8. A library database stores information about books and borrowers. The Book table has attributes: ISBN (primary key), title, genre, publicationYear. The Borrower table has attributes: borrowerID (primary key), firstName, lastName, ISBN (foreign key). Design a data dictionary for both tables. For each attribute include: Entity, Attribute, Key Type, Data Type, Size, and Validation. Include at least one of each of the four validation types across the two tables. TYPE 3

Create a complete table covering all 8 attributes.

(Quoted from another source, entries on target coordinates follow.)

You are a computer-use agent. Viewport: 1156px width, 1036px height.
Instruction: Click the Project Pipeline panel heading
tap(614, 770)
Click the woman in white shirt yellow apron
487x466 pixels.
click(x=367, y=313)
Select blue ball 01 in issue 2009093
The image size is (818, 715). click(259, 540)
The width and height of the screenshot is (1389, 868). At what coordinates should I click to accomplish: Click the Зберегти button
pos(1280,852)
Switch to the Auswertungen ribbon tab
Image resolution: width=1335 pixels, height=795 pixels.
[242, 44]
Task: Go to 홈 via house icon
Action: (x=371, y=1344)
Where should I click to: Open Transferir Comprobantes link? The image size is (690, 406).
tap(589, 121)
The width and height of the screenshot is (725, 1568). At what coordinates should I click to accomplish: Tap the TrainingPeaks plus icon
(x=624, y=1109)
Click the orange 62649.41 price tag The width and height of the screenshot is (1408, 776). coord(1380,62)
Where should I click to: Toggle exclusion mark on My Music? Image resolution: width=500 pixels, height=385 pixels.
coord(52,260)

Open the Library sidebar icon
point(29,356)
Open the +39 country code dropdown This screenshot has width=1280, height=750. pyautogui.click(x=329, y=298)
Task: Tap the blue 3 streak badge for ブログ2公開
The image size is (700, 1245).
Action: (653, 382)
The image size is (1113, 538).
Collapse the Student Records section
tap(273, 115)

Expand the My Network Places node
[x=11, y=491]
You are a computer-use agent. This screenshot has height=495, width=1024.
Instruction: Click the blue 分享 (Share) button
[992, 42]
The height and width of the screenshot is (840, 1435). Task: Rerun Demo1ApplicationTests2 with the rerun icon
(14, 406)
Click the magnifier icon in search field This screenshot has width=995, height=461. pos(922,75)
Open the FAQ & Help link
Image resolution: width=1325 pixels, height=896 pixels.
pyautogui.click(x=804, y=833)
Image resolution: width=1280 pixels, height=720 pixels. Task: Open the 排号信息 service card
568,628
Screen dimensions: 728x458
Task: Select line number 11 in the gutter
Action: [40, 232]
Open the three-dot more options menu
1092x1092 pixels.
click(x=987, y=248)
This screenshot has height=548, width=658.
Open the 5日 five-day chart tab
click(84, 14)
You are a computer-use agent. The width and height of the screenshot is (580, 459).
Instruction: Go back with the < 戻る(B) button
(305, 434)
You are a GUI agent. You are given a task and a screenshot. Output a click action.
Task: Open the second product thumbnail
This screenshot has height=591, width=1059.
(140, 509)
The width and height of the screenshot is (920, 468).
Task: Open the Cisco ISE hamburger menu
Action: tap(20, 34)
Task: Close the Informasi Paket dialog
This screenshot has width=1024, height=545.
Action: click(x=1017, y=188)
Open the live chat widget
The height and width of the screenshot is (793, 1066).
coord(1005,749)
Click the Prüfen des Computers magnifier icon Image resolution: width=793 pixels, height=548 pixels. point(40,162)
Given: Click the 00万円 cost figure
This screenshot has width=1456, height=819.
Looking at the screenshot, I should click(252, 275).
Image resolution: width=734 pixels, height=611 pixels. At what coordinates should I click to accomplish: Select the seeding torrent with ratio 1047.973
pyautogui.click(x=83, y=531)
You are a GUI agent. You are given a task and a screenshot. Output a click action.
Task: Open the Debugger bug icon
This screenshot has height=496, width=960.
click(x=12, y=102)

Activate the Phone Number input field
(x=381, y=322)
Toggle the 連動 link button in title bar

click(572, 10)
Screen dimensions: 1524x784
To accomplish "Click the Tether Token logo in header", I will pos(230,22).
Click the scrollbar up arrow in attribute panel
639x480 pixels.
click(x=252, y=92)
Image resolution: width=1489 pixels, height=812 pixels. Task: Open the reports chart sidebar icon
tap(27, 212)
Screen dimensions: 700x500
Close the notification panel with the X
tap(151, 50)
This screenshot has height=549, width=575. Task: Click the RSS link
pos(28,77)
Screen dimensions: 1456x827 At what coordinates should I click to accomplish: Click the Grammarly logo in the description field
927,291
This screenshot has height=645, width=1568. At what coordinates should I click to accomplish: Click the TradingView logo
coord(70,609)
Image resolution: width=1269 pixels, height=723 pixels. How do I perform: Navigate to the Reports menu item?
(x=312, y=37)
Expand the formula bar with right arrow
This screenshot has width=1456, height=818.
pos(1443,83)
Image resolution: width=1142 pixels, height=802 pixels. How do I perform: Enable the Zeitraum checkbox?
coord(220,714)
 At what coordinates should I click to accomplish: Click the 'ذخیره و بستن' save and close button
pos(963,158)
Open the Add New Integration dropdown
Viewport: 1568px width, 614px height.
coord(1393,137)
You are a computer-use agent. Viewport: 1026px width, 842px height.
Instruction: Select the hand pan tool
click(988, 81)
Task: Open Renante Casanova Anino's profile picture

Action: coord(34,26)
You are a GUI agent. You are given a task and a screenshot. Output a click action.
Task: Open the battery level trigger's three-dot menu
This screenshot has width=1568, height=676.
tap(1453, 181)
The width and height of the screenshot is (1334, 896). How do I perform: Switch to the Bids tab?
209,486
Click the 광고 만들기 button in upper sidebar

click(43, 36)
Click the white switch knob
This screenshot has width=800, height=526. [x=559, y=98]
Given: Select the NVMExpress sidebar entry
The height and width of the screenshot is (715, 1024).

9. Complete the query design table for this request: "Display the title and certificate of all films rated 7.5 or higher, sorted alphabetically by title." TYPE 2

Draw or write the 4-row table with correct values for Field(s), Table(s), Search criteria, and Sort order.

RowValue
Field(s)title, certificate
Table(s)film
Search criteriarating >= 7.5
Sort ordertitle ASC

10. Complete the query design table for this request: "Display the film title and the director's last name for PG films only. Sort by last name A to Z." (This query uses both the film and director tables.) TYPE 2

Note: in the films database, the foreign key is film.director_id and the primary key is director.director_id.

RowValue
Field(s)title, lastName
Table(s)film, director
Search criteriafilm.director_id = director.director_id AND certificate = "PG"
Sort orderlastName ASC
Teacher notes — Shift+T to hide

Lesson duration: 50–60 minutes. Work through examples step-by-step with pupils.

Key points:

  • Data dictionary is a specification, not just a list. Every field needs validation.
  • Validation is a design decision, not an afterthought.
  • Referential integrity (FK constraints) is a separate design concept, not a fifth validation type. The spec has exactly four: presence check, restricted choice, field length, range.
  • Validation prevents garbage-in-garbage-out (GIGO).

Common misconceptions: Students confuse data type with validation. Some think foreign keys are optional. Underestimate complexity of validation rules.

Past paper tips: Q5 asks students to design a data dictionary. Weak answers list attributes without validation; strong answers create clear tables with rules.